In stark contrast, a traditional Monte Carlo simulation using unimodal distributions produces a load profile with a single, misplaced peak around 16:00, which does not align with real-world user behavior patterns. This discrepancy arises because the single normal distribution averages out the distinct morning/evening behavioral modes into one artificial central peak. The proposed method’s output is not only more accurate but also provides actionable insights for grid operators, such as identifying the true timing of stress periods (late evening) and potential opportunities for load shifting (e.g., incentivizing charging away from the 21:00 peak).
| Performance Metric | Traditional Monte Carlo | Enhanced GMM-GRA Monte Carlo |
|---|---|---|
| Distribution Fit Accuracy | Low (fails to capture multimodality) | High (correlation coeff. up to 0.9995) |
| Peak Load Timing | Inaccurate (e.g., predicts peak at ~16:00) | Accurate (predicts peak at ~21:00, aligns with reality) |
| Profile Realism | Unrealistic single-peak profile | Realistic multi-peak profile matching behavior |
| Result Robustness | Low (susceptible to single-sample randomness) | High (uses optimal set screened via GRA) |
| Model Heterogeneity | Limited (often homogeneous battery capacity) | Comprehensive (Gamma-distributed capacity, vehicle-specific models) |
5. Conclusion
Accurate forecasting of the charging load from a growing population of battery EV cars is essential for the secure and efficient integration of electric transportation. This article has presented a significant enhancement to the conventional Monte Carlo simulation framework by integrating two key methodological improvements: Gaussian Mixture Modeling (GMM) and Grey Relational Analysis (GRA).
The use of GMM, with its component number optimized by BIC, successfully addresses the critical limitation of traditional unimodal distributions. It enables the precise fitting of the complex, multimodal probability distributions that characterize real-world charging start times and initial SOC levels for different types of battery EV cars. Directly modeling \(SOC_{start}\) as a stochastic variable, rather than deriving it from mileage, further enhances model fidelity and breaks the inaccurate “one-charge-per-day” assumption. Introducing the Gamma distribution for battery capacity effectively captures the heterogeneity within the vehicle fleet.
The incorporation of GRA introduces a robust screening layer to the probabilistic simulation. By generating multiple candidate sample sets and selecting the one with the highest relational degree to the original data, the method effectively filters out the influence of extreme random values that can distort a forecast based on a single sample. This process markedly improves the stability and representativeness of the final load prediction.
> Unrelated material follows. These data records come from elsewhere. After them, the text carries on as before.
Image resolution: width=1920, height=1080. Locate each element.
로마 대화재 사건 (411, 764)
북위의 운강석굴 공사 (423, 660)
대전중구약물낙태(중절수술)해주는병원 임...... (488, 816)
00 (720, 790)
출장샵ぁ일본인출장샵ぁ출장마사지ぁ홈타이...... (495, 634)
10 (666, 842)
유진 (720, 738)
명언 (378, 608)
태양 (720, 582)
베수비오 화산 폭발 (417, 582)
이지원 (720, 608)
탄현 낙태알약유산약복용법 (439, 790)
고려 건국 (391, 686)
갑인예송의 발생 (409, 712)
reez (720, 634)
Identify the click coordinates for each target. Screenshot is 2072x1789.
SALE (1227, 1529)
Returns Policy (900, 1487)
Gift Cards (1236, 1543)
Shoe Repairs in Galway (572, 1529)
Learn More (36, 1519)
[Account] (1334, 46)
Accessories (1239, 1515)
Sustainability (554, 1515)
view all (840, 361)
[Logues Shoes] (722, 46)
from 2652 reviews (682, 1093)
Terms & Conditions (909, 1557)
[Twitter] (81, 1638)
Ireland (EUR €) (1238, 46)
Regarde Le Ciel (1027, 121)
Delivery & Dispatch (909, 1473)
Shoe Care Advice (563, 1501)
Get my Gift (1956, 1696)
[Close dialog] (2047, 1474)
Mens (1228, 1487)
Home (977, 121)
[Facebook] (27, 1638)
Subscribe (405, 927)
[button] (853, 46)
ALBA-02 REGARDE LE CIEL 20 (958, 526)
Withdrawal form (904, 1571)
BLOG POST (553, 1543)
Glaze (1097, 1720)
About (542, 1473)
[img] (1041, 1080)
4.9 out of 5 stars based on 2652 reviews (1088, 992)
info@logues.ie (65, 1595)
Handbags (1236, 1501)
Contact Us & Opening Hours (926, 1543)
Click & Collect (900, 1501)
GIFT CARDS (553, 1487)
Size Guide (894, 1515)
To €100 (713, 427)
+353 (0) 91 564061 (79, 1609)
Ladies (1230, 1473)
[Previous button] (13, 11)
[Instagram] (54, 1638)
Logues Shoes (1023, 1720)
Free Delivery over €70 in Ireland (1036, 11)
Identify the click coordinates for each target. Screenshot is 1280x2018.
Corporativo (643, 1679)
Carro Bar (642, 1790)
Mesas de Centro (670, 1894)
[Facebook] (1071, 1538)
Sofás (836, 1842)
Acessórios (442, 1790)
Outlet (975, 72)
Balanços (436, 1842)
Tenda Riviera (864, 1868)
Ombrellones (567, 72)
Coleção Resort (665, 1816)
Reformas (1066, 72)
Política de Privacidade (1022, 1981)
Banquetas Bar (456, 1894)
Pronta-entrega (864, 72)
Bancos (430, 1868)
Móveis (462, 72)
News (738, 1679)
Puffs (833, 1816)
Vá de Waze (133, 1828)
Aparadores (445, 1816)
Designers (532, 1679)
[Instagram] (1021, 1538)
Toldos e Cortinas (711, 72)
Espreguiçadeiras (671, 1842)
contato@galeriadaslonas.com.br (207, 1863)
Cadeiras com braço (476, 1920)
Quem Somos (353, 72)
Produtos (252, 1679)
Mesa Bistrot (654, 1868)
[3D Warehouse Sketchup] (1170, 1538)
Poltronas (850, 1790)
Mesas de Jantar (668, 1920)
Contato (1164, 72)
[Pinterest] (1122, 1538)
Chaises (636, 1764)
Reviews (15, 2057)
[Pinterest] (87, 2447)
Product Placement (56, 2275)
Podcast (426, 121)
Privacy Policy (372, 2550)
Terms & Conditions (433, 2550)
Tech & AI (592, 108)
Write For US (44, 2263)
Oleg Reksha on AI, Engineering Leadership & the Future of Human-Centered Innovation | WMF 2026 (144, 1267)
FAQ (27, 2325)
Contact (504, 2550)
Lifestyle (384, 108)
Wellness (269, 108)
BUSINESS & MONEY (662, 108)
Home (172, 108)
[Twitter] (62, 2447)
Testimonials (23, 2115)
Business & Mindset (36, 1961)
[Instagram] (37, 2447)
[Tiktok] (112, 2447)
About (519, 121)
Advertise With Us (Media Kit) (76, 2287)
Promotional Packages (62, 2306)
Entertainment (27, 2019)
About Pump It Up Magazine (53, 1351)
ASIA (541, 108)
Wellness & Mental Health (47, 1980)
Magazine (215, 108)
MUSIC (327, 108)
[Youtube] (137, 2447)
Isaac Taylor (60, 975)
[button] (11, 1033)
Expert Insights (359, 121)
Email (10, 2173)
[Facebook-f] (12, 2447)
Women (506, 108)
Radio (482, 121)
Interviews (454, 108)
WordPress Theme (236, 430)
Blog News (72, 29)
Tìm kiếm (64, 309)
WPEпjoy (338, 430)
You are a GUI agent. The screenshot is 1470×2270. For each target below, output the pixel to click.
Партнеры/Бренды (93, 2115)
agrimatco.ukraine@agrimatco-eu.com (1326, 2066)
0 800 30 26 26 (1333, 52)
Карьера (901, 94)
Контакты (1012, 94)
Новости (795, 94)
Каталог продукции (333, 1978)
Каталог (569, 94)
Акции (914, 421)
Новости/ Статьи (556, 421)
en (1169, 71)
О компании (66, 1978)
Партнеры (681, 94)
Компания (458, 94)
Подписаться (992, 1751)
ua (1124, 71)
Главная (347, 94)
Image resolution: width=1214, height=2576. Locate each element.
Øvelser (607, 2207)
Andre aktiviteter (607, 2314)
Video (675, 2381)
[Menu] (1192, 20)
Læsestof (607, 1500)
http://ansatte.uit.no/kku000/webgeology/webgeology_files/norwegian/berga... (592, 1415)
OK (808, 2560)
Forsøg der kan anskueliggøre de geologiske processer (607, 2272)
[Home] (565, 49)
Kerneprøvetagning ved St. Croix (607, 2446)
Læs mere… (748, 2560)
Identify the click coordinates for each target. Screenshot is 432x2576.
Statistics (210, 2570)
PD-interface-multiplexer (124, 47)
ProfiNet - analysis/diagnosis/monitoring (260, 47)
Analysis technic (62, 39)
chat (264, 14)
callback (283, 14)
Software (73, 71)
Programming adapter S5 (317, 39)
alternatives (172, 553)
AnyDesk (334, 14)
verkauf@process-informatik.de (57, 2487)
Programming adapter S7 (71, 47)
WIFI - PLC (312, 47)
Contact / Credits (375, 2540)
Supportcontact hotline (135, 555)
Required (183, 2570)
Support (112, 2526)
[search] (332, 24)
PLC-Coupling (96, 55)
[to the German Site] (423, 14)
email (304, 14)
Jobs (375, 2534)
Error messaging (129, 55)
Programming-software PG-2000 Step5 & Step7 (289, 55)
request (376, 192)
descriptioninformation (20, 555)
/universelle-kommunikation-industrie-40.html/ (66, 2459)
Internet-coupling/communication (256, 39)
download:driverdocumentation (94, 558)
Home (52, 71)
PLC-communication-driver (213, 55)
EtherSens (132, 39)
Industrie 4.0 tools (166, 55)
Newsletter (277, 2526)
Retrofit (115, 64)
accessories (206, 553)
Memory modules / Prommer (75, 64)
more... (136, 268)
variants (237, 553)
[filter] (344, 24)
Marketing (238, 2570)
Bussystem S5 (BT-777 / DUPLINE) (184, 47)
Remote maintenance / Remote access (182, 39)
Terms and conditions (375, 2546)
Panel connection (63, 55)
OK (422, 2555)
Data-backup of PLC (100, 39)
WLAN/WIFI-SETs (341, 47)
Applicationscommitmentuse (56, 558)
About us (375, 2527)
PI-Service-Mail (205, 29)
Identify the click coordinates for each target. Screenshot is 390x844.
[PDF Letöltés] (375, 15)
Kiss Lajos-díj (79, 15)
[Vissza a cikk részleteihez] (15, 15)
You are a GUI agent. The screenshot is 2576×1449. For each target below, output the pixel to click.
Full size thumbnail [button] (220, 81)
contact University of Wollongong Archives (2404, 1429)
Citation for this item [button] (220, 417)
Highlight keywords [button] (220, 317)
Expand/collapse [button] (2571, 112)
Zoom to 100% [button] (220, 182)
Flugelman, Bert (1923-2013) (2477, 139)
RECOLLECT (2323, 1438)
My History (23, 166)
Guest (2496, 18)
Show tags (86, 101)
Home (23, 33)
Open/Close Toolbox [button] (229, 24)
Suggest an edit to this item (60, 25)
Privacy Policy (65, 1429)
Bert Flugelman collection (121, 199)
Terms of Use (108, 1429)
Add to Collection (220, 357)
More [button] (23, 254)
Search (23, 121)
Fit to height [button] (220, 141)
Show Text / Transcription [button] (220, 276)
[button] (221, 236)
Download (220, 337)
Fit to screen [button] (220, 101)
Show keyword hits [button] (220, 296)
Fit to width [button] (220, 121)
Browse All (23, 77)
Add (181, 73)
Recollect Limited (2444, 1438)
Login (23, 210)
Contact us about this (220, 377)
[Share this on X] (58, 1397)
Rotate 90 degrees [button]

Simulation results confirm the superiority of the proposed framework. It generates a temporally accurate load profile with peaks aligned with known user behavior patterns (e.g., evening peak for private cars, midday peak for buses), which is a substantial improvement over the distorted profile produced by the traditional method. The enhanced Monte Carlo simulation provides grid planners and operators with a more reliable tool for anticipating the demand from battery EV cars, facilitating better infrastructure investment decisions, more effective demand response program design, and ultimately, a more resilient and sustainable power system for the era of electrified mobility.